- _Stated exercise_
Extract every line in the listing below that contains the string "width", and copy each one unchanged.

- _Given entries_
## START

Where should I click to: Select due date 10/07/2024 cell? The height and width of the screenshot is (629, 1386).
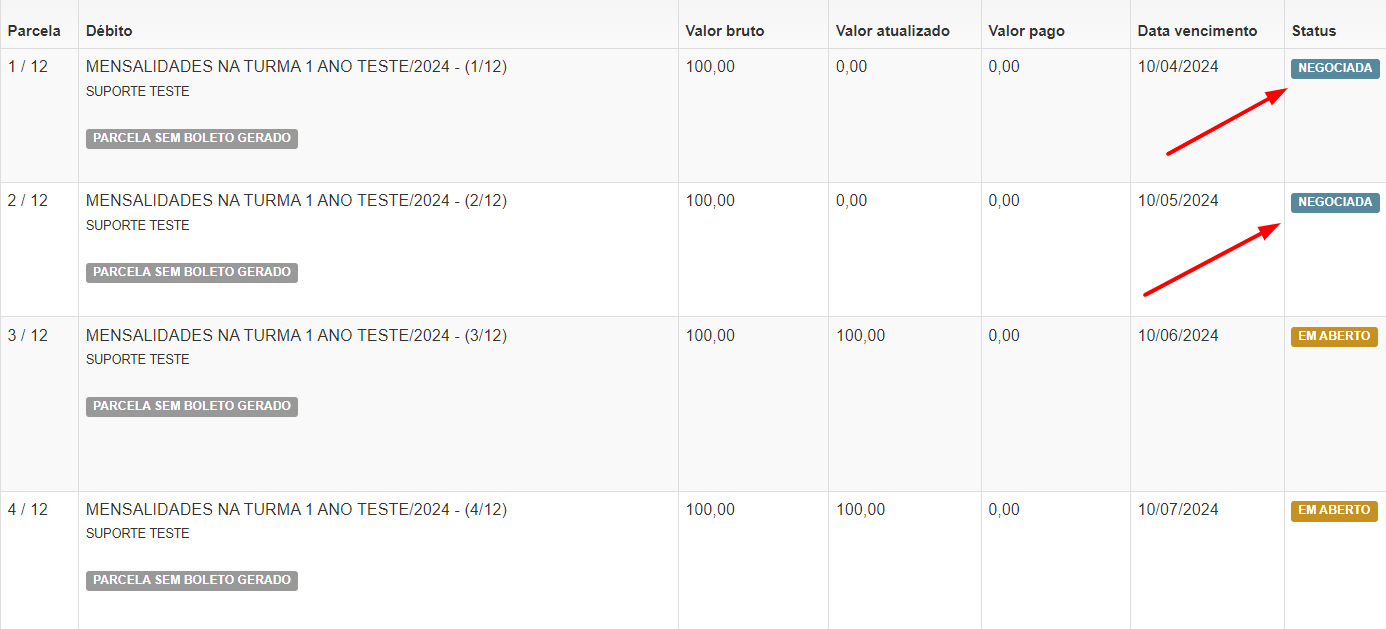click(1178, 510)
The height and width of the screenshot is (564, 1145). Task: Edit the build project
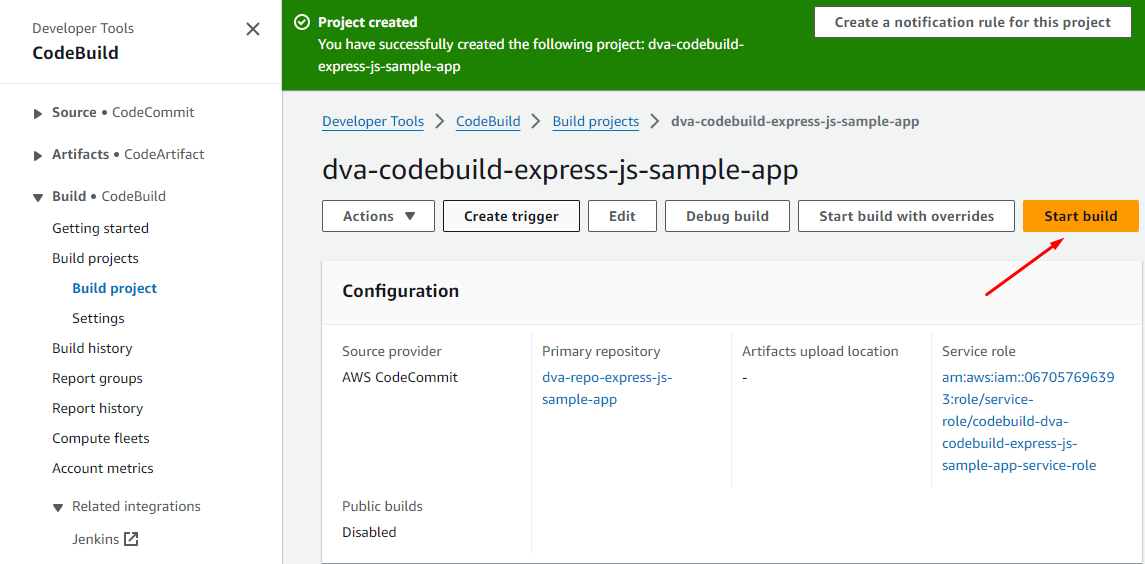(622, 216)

## END
## START

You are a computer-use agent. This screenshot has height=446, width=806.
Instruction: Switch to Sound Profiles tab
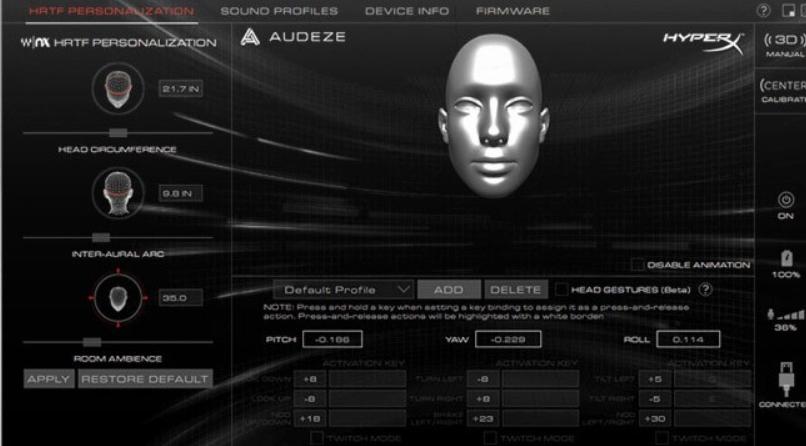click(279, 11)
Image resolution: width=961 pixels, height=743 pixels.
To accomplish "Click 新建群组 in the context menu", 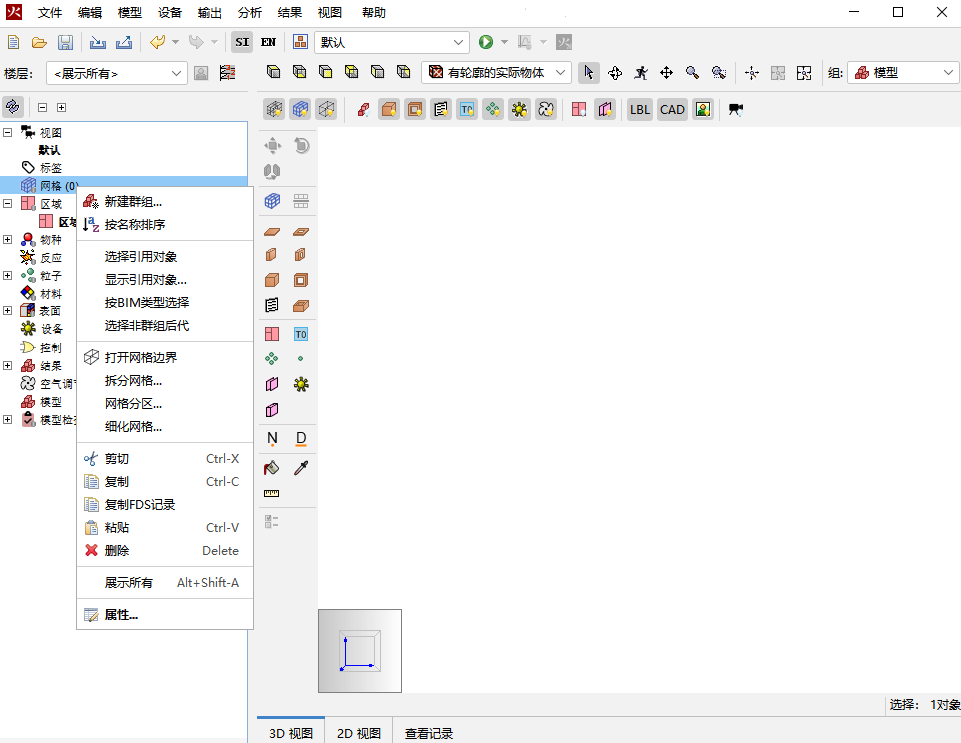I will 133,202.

## END

- _The reply_
Where should I click to: Select due date 10/07/2024 cell? The height and width of the screenshot is (629, 1386).
The height and width of the screenshot is (564, 1145). Task: Edit the build project
You are a computer-use agent. This screenshot has height=446, width=806.
Image resolution: width=961 pixels, height=743 pixels.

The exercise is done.